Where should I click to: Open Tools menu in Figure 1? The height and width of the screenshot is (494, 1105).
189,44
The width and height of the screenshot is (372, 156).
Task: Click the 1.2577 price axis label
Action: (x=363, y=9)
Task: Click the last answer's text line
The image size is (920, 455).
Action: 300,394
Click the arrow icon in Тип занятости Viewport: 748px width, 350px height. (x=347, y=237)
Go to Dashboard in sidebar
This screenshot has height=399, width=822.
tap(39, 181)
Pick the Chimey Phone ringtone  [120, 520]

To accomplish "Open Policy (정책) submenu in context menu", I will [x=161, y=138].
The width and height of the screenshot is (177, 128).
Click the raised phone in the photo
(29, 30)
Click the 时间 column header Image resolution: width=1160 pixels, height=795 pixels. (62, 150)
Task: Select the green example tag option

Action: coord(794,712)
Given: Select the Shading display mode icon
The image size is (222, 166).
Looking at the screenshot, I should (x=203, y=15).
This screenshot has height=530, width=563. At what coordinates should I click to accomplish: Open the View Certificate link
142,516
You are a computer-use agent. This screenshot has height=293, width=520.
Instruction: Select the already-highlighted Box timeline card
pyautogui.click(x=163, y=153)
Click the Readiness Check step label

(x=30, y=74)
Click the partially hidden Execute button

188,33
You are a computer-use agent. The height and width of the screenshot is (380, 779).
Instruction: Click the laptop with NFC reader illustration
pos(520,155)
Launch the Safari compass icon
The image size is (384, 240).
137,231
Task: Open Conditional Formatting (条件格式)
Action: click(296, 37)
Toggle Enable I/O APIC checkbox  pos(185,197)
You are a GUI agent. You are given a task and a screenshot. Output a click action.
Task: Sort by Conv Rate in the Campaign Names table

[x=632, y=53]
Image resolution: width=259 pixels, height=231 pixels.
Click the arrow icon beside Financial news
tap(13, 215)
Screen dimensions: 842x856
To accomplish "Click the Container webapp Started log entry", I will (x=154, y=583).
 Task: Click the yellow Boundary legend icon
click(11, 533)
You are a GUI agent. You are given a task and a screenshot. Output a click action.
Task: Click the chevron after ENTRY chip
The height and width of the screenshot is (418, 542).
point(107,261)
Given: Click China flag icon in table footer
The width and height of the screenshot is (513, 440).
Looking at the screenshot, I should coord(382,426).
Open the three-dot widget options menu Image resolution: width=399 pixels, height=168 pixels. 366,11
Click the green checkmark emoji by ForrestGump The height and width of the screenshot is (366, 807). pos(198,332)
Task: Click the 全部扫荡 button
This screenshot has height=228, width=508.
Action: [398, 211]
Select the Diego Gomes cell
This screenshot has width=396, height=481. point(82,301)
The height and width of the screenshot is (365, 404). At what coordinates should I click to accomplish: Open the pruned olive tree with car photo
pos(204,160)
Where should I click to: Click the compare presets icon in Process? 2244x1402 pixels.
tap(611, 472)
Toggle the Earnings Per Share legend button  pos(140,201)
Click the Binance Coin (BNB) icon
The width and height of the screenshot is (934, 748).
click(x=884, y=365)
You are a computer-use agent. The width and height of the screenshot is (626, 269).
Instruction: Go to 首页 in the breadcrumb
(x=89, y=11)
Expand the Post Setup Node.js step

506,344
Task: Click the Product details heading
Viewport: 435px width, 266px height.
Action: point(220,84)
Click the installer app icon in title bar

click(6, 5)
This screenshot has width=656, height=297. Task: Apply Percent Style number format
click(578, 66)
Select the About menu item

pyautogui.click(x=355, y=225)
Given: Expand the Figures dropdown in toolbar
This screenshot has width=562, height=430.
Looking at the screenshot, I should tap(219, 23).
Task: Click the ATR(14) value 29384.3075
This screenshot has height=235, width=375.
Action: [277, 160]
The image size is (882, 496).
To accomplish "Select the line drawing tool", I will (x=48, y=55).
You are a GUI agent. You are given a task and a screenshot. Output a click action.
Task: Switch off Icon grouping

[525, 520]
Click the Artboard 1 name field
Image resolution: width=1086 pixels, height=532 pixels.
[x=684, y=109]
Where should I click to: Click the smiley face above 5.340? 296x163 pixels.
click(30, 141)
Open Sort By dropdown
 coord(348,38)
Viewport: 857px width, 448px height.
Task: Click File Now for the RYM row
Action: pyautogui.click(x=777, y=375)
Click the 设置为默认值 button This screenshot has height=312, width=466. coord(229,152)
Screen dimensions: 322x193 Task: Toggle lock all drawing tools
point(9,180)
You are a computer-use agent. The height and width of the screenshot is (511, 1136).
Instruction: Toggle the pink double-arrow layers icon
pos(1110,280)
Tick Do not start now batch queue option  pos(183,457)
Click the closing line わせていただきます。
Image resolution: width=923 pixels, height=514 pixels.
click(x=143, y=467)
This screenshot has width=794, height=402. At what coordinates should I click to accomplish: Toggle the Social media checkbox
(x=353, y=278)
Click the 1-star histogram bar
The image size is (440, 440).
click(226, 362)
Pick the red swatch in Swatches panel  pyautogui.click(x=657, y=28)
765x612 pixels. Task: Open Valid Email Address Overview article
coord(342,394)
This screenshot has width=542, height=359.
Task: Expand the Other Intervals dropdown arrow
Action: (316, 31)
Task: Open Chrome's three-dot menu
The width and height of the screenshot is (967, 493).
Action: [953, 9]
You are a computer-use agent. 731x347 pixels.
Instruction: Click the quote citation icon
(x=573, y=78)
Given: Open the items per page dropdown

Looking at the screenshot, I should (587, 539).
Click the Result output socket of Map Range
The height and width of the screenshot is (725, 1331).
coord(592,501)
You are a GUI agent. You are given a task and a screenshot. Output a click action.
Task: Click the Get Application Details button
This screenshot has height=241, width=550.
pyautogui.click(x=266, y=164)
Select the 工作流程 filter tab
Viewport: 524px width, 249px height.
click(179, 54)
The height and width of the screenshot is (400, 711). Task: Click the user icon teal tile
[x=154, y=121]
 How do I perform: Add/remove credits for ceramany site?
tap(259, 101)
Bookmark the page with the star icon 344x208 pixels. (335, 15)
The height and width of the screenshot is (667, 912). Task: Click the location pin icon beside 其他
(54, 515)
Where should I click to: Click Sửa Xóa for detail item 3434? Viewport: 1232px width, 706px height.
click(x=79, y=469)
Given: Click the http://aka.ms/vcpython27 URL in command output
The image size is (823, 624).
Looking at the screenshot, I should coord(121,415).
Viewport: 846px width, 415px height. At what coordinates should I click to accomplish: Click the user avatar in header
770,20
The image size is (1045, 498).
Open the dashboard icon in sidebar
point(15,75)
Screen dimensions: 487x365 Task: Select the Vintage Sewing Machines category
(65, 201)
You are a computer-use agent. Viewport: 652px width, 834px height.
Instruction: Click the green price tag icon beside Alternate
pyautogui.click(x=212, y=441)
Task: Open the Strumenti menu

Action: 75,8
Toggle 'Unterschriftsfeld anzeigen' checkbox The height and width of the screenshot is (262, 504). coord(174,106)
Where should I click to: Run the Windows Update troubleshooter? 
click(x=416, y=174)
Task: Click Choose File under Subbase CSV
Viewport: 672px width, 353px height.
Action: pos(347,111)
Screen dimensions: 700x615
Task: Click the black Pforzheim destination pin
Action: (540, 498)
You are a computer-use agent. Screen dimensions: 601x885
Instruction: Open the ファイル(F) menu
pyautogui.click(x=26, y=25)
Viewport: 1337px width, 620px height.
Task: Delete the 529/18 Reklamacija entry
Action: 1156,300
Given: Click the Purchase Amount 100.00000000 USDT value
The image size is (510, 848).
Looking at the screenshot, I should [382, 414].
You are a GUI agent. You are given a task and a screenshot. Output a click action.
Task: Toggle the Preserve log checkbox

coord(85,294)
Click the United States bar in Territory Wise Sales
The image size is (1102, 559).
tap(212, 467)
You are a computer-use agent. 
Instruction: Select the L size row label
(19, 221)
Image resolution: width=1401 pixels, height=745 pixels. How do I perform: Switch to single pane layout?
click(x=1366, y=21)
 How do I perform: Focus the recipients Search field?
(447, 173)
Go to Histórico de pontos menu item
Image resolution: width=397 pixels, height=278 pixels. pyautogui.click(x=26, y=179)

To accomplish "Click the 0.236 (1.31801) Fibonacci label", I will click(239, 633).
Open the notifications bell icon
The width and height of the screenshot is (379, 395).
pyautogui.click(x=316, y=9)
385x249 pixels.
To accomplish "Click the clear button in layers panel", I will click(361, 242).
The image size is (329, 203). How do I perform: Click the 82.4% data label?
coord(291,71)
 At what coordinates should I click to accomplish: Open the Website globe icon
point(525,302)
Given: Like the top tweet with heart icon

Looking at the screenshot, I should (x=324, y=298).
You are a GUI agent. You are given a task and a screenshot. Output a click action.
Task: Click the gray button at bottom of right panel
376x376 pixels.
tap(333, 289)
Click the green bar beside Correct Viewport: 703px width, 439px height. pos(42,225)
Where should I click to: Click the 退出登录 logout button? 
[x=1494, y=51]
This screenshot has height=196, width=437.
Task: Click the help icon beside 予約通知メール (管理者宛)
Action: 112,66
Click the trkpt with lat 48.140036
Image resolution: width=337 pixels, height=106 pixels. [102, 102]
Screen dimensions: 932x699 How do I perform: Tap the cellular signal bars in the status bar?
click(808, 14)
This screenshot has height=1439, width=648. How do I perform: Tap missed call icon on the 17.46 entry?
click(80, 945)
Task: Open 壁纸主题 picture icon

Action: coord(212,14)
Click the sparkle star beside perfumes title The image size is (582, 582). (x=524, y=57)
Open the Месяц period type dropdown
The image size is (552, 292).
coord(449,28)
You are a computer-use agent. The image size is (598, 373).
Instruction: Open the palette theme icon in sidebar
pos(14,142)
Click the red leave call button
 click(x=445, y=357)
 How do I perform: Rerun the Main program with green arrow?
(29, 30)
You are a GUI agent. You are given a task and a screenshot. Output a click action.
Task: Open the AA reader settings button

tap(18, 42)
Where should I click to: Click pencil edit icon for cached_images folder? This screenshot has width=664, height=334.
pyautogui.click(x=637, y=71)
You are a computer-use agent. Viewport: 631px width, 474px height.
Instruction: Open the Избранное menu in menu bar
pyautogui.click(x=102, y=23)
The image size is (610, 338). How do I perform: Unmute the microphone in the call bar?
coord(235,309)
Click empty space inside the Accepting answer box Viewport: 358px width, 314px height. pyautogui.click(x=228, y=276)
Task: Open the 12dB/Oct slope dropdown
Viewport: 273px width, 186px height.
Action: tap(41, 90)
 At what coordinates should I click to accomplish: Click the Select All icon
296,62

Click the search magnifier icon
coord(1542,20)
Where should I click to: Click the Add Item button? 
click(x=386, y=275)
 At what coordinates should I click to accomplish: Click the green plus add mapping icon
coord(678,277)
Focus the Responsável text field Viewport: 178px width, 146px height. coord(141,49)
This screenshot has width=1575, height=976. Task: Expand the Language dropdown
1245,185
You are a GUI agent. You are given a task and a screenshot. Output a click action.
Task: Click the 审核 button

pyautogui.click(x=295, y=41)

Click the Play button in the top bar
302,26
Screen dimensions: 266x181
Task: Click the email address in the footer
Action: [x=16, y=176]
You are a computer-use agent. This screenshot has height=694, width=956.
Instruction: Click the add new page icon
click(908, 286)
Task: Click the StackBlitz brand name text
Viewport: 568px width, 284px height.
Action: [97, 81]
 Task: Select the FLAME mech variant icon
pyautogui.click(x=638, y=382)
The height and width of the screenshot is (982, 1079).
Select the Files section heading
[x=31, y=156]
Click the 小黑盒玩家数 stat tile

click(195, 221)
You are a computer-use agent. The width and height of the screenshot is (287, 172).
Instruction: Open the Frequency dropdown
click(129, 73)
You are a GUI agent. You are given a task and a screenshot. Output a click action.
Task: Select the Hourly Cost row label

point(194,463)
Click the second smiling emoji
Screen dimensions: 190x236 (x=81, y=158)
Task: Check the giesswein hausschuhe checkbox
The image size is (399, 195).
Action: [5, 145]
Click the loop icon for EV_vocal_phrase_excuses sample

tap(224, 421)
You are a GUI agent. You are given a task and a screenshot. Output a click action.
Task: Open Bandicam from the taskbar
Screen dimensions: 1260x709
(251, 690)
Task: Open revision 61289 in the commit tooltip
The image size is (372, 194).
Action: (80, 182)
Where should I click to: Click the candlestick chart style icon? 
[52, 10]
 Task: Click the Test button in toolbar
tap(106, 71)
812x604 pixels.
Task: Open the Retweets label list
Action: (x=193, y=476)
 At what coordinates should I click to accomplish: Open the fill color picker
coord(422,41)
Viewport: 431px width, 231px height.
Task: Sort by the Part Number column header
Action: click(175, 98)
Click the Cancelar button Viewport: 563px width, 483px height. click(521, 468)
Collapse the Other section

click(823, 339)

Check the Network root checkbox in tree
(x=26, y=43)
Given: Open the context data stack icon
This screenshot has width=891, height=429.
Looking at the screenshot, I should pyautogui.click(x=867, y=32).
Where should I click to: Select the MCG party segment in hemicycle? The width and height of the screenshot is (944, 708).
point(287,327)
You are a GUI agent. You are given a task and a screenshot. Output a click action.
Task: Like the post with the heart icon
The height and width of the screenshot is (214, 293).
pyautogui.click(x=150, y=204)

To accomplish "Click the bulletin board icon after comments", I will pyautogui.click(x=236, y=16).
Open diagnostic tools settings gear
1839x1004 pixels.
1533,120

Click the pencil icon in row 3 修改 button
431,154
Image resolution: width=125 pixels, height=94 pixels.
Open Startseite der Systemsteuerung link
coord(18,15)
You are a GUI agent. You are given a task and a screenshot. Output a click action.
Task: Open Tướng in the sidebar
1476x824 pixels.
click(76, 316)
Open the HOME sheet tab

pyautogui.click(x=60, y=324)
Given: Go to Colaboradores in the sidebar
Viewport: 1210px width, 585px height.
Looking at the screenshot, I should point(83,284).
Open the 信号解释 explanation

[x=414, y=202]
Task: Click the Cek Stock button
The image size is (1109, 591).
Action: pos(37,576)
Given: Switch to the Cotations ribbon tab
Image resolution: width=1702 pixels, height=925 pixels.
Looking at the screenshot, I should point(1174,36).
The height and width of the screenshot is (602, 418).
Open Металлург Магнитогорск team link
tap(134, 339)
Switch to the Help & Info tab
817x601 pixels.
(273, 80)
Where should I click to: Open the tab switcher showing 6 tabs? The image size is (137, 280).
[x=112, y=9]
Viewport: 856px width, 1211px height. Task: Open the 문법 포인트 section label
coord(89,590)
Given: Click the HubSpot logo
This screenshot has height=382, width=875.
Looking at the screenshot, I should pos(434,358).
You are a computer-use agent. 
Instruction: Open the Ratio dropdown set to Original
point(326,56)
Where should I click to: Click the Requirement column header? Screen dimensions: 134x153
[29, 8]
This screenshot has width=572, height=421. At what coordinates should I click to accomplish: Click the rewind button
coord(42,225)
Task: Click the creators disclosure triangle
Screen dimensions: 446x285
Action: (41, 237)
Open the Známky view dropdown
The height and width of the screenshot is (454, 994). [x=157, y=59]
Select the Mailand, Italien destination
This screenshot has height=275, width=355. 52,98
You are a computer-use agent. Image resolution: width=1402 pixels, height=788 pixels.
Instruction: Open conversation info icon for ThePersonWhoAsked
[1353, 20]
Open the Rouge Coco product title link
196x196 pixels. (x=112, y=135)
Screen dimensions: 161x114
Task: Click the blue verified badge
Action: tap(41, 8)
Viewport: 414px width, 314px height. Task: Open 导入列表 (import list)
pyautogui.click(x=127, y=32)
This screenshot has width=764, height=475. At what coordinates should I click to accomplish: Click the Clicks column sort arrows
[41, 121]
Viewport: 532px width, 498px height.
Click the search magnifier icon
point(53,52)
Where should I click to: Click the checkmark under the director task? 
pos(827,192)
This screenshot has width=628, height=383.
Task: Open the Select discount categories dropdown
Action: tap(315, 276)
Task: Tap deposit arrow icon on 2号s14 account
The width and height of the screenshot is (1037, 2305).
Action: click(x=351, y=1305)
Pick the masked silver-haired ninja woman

Your goal: Using the listing above, gather each line that holds the string "three" and copy it.

Solution for this problem:
Open the three-dot widget options menu Image resolution: width=399 pixels, height=168 pixels. 366,11
Task: Open Chrome's three-dot menu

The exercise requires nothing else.